### TASK OBJECTIVE
Search the entries for lines that contain the word "computer", and report each one found.

### DATA PROVIDED
>>>

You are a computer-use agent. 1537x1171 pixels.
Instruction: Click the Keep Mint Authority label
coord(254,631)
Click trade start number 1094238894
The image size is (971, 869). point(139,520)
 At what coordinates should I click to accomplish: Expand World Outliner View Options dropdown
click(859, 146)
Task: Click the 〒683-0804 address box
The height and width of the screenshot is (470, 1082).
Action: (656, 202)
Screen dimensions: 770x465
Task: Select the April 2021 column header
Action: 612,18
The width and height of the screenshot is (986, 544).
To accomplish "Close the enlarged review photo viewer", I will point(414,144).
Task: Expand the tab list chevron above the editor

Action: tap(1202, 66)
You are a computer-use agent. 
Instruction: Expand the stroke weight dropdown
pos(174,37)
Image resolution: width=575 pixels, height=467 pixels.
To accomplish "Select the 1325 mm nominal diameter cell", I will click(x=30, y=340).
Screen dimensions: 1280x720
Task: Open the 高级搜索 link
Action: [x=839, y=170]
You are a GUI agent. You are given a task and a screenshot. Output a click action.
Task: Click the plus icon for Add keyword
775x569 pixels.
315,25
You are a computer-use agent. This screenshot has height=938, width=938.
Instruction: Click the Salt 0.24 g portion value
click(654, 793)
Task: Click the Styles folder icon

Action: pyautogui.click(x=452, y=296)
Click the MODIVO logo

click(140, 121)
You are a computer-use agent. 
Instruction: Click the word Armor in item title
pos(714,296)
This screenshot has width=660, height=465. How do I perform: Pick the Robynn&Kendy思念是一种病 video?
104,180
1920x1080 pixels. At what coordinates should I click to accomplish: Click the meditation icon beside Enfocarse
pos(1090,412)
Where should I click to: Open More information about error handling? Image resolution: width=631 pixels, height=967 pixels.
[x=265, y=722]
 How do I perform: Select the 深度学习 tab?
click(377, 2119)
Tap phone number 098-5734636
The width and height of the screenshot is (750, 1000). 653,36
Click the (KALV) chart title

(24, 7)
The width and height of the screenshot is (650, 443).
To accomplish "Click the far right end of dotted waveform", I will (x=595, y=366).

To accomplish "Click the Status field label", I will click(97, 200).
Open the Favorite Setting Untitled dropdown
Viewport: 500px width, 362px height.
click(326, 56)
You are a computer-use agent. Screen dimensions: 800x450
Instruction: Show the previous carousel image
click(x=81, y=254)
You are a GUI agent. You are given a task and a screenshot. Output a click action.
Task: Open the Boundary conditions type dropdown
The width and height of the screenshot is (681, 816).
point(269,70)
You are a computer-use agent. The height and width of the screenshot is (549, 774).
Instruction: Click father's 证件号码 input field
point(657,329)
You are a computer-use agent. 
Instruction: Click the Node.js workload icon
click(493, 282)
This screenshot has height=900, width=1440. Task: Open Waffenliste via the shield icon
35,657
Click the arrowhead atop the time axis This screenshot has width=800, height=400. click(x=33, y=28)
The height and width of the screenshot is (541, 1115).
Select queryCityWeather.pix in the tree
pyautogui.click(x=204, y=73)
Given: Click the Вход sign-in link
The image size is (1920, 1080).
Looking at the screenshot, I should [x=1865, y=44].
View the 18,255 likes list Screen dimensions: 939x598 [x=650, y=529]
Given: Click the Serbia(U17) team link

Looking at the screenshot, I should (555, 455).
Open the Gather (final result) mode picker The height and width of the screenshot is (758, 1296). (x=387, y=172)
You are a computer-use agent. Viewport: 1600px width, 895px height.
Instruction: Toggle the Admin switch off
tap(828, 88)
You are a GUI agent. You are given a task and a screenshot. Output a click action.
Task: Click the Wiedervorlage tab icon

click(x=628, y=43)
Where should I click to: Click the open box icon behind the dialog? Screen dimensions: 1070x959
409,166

<<<

### RESULT FOR THIS TASK
You are a computer-use agent. 1537x1171 pixels.
You are a computer-use agent. 
You are a computer-use agent. This screenshot has height=938, width=938.
You are a computer-use agent. 
You are a computer-use agent. Screen dimensions: 800x450
You are a computer-use agent. The height and width of the screenshot is (549, 774).
You are a computer-use agent. 
You are a computer-use agent. Viewport: 1600px width, 895px height.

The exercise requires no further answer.